# Yongnuo 600EX problem



## Eagle Eye (Feb 2, 2015)

Hi folks,

I picked up a Yongnuo 600EX-RT a few weeks ago. Great flash unit. The only issue I'm having is the settings not being retained when I turn the flash unit off and back on, even leaving the batteries in. All custom functions reset to factory default. I'm guessing it's a physical problem with some sort of built-in date battery, but I thought I'd post here just to be sure. Anyone have any guesses?


----------



## ekh00 (Oct 28, 2016)

Strangely, I have the same problem except it's with a used 600EX-RT that I recently acquired.
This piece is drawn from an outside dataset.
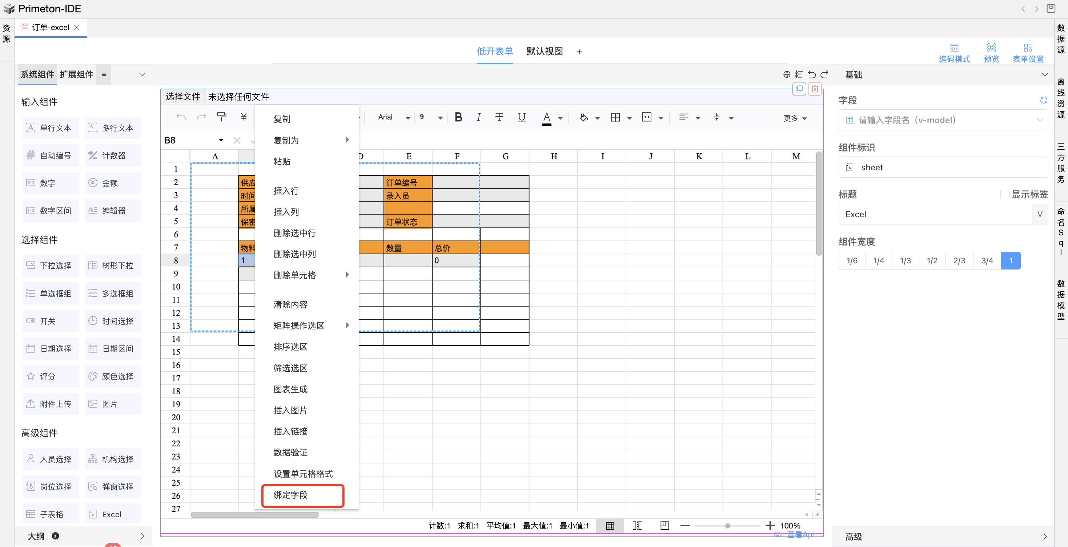Click the Bold formatting icon
This screenshot has width=1068, height=547.
click(x=458, y=117)
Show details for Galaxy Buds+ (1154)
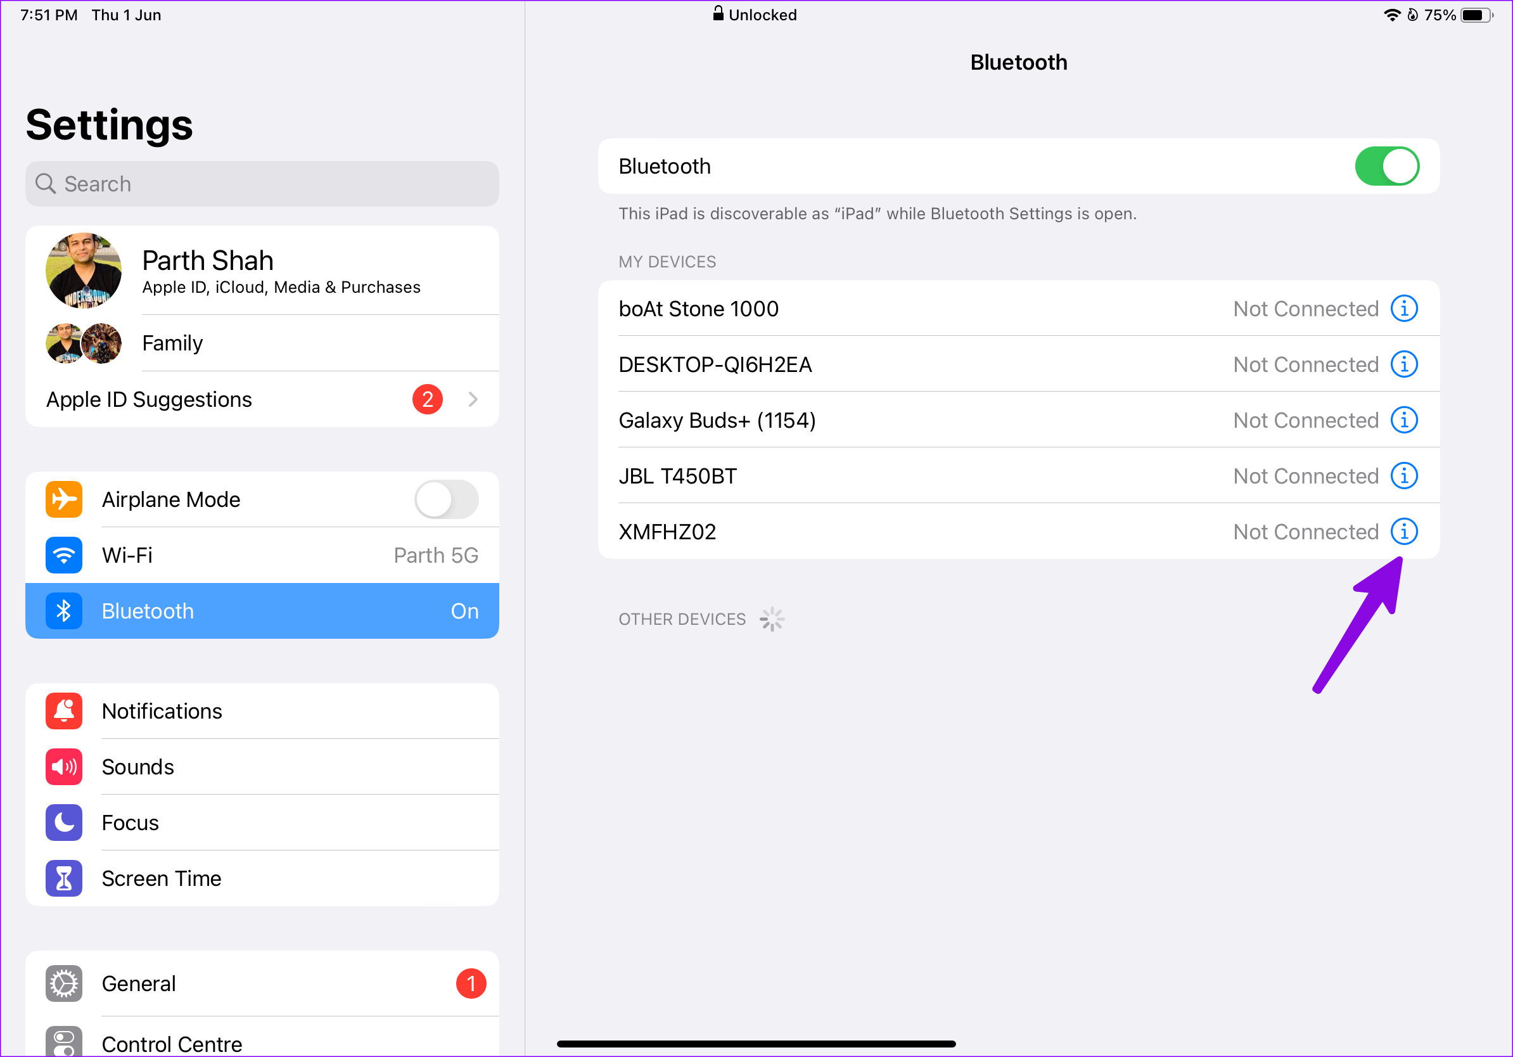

The custom functions get reset on power off (batteries still inside).


----------



## Alex_M (Oct 28, 2016)

I would start with firmware update to see if that fixed the issue:

www.hkyongnuo.com/e-detaily.php?ID=351


Software& Firmware Update Guide:
http://yongnuo.com.cn/app/YN600EX-RT-Updater.zip

Firmware v1.9.0：
http://www.yongnuo.com.cn/app/YN600EX-RT FW V1.9.0.rar



Eagle Eye said:


> Hi folks,
> 
> I picked up a Yongnuo 600EX-RT a few weeks ago. Great flash unit. The only issue I'm having is the settings not being retained when I turn the flash unit off and back on, even leaving the batteries in. All custom functions reset to factory default. I'm guessing it's a physical problem with some sort of built-in date battery, but I thought I'd post here just to be sure. Anyone have any guesses?


----------



## rfdesigner (Oct 28, 2016)

I can confirm that's not normal behaviour. Both my units store all their settings.

one more vote for an update.


----------